Published online Feb 21, 2020. doi: 10.3748/wjg.v26.i7.749
Peer-review started: November 28, 2019
First decision: December 28, 2019
Revised: January 7, 2020
Accepted: January 11, 2020
Article in press: January 11, 2020
Published online: February 21, 2020
Processing time: 84 Days and 8.9 Hours
Hepatectomy is the main treatment for patients with hepatocellular carcinoma (HCC) and it has a high possibility for long-term cure potential. But the postoperative mortality and recurrence rates remain high. Since the long-term prognosis of HCC patients is strongly linked to liver function, preoperative assessment of liver function is very important for HCC patients.
To compare the predictive power of the modified Child-Pugh (MCP) and albumin-bilirubin (ALBI) grades for the long-term outcome of HCC.
From January 2010 to June 2017, a total of 204 patients with HCC who underwent surgery at the Second Affiliated Hospital of Chongqing Medical University were enrolled in this retrospective study. Multivariate Cox regression analysis was used to determine the independent predictive factors of survival and relapse. The area under the curve (AUC) was used to evaluate the discriminative performance of the MCP grade and ALBI grade to predict the postoperative overall survival (OS) time and recurrence-free survival (RFS) time.
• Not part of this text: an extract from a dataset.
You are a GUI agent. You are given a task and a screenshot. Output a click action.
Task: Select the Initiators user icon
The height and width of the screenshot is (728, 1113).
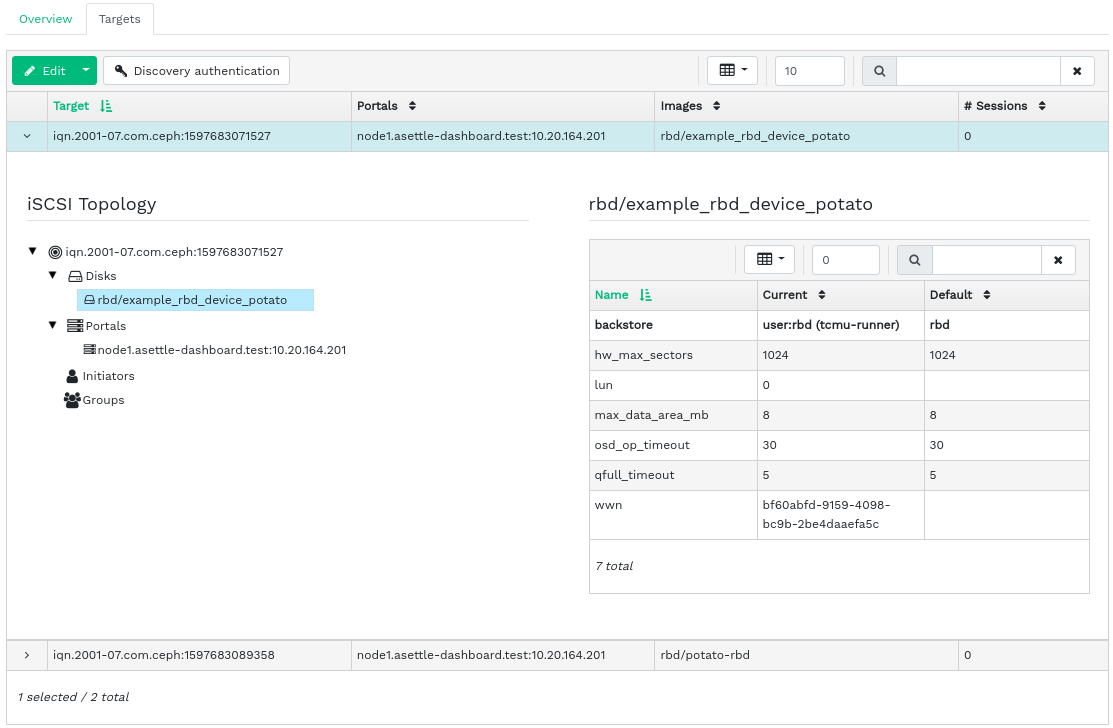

The median OS and RFS times were 44.0 mo (range: 22.0-74.0 mo) and 22.0 mo (range: 5.0-45.0 mo), respectively. The median OS and RFS times of MCP grades 1, 2, and 3 patients were 60.0, 39.0, and 18.0 mo (P < 0.001) and 36.0, 15.0, and 7.0 mo (P < 0.001), respectively. The median OS and RFS times of ALBI grades 1, 2, and 3 patients were 56.0, 26.0, and 6.0 mo (P < 0.001) and 25.0, 10.0, and 3.0 mo (P = 0.003), respectively. Both the MCP and ALBI grades were more accurate than the Child-Pugh grade for predicting long-term prognosis. Further analysis demonstrated that for both predicting OS and RFS, the MCP grade performed better than the ALBI grade (AUC: 0.642 vs 0.605 for OS; 0.659 vs 0.594 for RFS).
The MCP grade is more accurate than the ALBI grade for predicting long-term outcome of patients with HCC.
Core tip: We discovered that only a few studies have evaluated the predictive power of prealbumin-involving modified Child-Pugh (MCP) grade for the prognosis of patients with hepatocellular carcinoma (HCC). The objective, recognizable, and simple method, the albumin-bilirubin (ALBI) grade, for predicting the long-term prognosis of HCC patients has been widely proven in the international environment. In this study, receiver operating characteristics curve analysis showed that the MCP grade had higher accuracy than the ALBI grade, and the area under the curve of the MCP grade was larger than that of the ALBI grade. The MCP grade may be the best tool for the selection of HCC treatment strategies.